If you see a four-story illuminated American flag fluttering 10,000 feet above Boulder just after midnight New Year’s Eve, it’s not necessarily a sign that you’ve had too much to drink.

The 38-foot by 70-foot flag, which will be attached to a skydiver and lit up by two other jumpers as part of a dramatic descent through the night sky Friday, will serve as a memorial to a pilot who perished over the city in a mid-air plane collision nearly a year ago.

Colorado SkySports is planning four jumps at Boulder Municipal Airport starting at 10 p.m. — each jump will be timed to coincide with the arrival of 2011 in one of the four time zones across the continental United States — as part of an effort by the skydiving company to raise money for the Alex Gilmer Flight School Scholarship.

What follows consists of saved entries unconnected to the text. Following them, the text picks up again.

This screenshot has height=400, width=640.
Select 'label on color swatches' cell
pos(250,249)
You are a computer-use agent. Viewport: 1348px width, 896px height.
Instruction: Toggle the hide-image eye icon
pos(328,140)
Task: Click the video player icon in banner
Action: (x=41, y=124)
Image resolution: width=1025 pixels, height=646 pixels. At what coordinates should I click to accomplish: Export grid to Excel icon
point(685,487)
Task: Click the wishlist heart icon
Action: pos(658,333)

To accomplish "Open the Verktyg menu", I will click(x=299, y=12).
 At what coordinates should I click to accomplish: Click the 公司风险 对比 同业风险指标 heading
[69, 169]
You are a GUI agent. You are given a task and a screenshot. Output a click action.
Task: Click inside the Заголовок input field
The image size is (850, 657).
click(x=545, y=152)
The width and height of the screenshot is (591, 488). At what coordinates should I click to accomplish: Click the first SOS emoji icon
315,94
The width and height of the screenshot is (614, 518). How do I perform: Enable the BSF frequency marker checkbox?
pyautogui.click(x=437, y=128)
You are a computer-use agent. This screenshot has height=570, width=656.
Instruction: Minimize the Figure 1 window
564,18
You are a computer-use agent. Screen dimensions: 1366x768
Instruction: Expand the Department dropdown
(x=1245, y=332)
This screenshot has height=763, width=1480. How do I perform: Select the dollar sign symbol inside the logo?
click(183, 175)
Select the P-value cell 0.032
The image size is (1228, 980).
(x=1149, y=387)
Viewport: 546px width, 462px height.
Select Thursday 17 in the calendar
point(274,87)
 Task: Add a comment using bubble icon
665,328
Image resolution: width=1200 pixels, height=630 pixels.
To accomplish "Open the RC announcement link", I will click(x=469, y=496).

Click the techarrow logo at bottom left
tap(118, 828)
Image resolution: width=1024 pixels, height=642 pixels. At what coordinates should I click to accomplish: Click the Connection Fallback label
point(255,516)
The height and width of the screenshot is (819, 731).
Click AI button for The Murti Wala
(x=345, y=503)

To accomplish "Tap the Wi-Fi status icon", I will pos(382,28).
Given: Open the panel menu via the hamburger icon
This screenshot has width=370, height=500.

Gilmer, 25, died Feb. 6 after the Piper Pawnee tow plane he was piloting was hit in the side by a Cirrus SR20 plane, resulting in both aircraft exploding in midair. The two men in the Cirrus, brothers Mark Matthews, 56, and Bob Matthews, 58, also died.

The three occupants of the plane Gilmer was towing survived. Glider pilot Rueben Bakker managed to detach from the tow plane moments before the collision and get himself and his two passengers — a mother and her 11-year-old son — back on the ground safely.

Read the rest of this report, including more about Gilmer and the planned jumps, at .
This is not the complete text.